Simple Utilities
The ultralytics
package provides a variety of utilities to support, enhance, and accelerate your workflows. While there are many more available, this guide highlights some of the most useful ones for developers, serving as a practical reference for programming with Ultralytics tools.
Watch: Ultralytics Utilities | Auto Annotation, Explorer API and Dataset Conversion
Data
Auto Labeling / Annotations
Dataset annotation is a resource-intensive and time-consuming process. If you have an Ultralytics YOLO object detection model trained on a reasonable amount of data, you can use it with SAM to auto-annotate additional data in segmentation format.
from ultralytics.data.annotator import auto_annotate
auto_annotate(
data="path/to/new/data",
det_model="yolo11n.pt",
sam_model="mobile_sam.pt",
device="cuda",
output_dir="path/to/save_labels",
)
This function does not return any value. For further details:
- See the reference section for
annotator.auto_annotate
for more insight on how the function operates. - Use in combination with the function
segments2boxes
to generate object detection bounding boxes as well.
Visualize Dataset Annotations
This function visualizes YOLO annotations on an image before training, helping to identify and correct any wrong annotations that could lead to incorrect detection results. It draws bounding boxes, labels objects with class names, and adjusts text color based on the background's luminance for better readability.
from ultralytics.data.utils import visualize_image_annotations
label_map = { # Define the label map with all annotated class labels.
0: "person",
1: "car",
}
# Visualize
visualize_image_annotations(
"path/to/image.jpg", # Input image path.
"path/to/annotations.txt", # Annotation file path for the image.
label_map,
)
Convert Segmentation Masks into YOLO Format
Use this to convert a dataset of segmentation mask images to the Ultralytics YOLO segmentation format. This function takes the directory containing the binary format mask images and converts them into YOLO segmentation format.
The converted masks will be saved in the specified output directory.

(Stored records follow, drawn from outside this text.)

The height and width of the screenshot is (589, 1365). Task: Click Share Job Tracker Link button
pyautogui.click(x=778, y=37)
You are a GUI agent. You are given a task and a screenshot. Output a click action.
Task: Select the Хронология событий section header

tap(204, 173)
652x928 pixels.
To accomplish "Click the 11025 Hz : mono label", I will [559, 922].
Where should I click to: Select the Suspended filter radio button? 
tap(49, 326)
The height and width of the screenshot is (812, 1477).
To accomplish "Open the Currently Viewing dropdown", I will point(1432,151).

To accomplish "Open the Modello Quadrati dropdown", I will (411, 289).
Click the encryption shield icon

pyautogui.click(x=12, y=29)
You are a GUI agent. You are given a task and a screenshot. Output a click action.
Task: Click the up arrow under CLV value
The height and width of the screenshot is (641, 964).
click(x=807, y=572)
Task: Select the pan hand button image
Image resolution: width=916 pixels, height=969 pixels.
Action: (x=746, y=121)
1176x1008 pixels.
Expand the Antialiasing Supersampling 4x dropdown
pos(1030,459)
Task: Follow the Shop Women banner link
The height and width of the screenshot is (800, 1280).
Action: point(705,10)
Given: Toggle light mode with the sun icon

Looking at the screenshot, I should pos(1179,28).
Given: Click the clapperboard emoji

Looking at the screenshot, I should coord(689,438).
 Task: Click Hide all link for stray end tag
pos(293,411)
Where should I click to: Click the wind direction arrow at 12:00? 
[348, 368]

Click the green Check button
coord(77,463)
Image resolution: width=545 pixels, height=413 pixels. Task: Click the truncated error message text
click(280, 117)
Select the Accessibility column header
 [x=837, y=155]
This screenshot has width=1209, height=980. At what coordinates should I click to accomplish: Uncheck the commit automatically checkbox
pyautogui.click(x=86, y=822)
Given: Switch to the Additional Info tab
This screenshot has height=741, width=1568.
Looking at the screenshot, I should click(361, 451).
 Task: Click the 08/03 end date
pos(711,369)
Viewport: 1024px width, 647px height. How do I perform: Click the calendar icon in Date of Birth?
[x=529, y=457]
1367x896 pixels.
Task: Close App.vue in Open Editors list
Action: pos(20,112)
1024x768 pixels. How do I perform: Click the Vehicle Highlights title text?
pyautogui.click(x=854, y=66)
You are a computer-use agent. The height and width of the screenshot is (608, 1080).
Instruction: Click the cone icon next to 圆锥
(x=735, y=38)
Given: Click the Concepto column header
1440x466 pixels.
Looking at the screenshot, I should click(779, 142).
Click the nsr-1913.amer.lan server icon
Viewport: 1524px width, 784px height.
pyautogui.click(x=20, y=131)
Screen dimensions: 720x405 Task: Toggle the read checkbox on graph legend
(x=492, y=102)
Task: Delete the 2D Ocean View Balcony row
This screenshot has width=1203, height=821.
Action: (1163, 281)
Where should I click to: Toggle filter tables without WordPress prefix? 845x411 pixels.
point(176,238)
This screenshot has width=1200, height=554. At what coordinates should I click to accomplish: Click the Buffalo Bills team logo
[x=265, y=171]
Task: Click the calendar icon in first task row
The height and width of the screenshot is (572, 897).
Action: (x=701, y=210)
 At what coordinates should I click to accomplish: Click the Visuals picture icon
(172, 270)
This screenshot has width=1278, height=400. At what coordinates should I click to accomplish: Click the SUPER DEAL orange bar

from ultralytics.data.converter import convert_segment_masks_to_yolo_seg
# The classes here is the total classes in the dataset.
# for COCO dataset we have 80 classes.
convert_segment_masks_to_yolo_seg(masks_dir="path/to/masks_dir", output_dir="path/to/output_dir", classes=80)
Convert COCO into YOLO Format
Use this to convert COCO JSON annotations into the YOLO format. For object detection (bounding box) datasets, set both use_segments
and use_keypoints
to False
.
from ultralytics.data.converter import convert_coco
convert_coco(
"../datasets/coco/annotations/",
use_segments=False,
use_keypoints=False,
cls91to80=True,
)
For additional information about the convert_coco
function, visit the reference page.
Get Bounding Box Dimensions
import cv2
from ultralytics import YOLO
from ultralytics.utils.plotting import Annotator
model = YOLO("yolo11n.pt") # Load pretrain or fine-tune model
# Process the image
source = cv2.imread("path/to/image.jpg")
results = model(source)
# Extract results
annotator = Annotator(source, example=model.names)
for box in results[0].boxes.xyxy.cpu():
width, height, area = annotator.get_bbox_dimension(box)
print(f"Bounding Box Width {width.item()}, Height {height.item()}, Area {area.item()}")
Convert Bounding Boxes to Segments
With existing x y w h
bounding box data, convert to segments using the yolo_bbox2segment
function. Organize the files for images and annotations as follows:
data
|__ images
├─ 001.jpg
├─ 002.jpg
├─ ..
└─ NNN.jpg
|__ labels
├─ 001.txt
├─ 002.txt
├─ ..
└─ NNN.txt
from ultralytics.data.converter import yolo_bbox2segment
yolo_bbox2segment(
im_dir="path/to/images",
save_dir=None, # saved to "labels-segment" in images directory
sam_model="sam_b.pt",
)
Visit the yolo_bbox2segment
reference page for more information regarding the function.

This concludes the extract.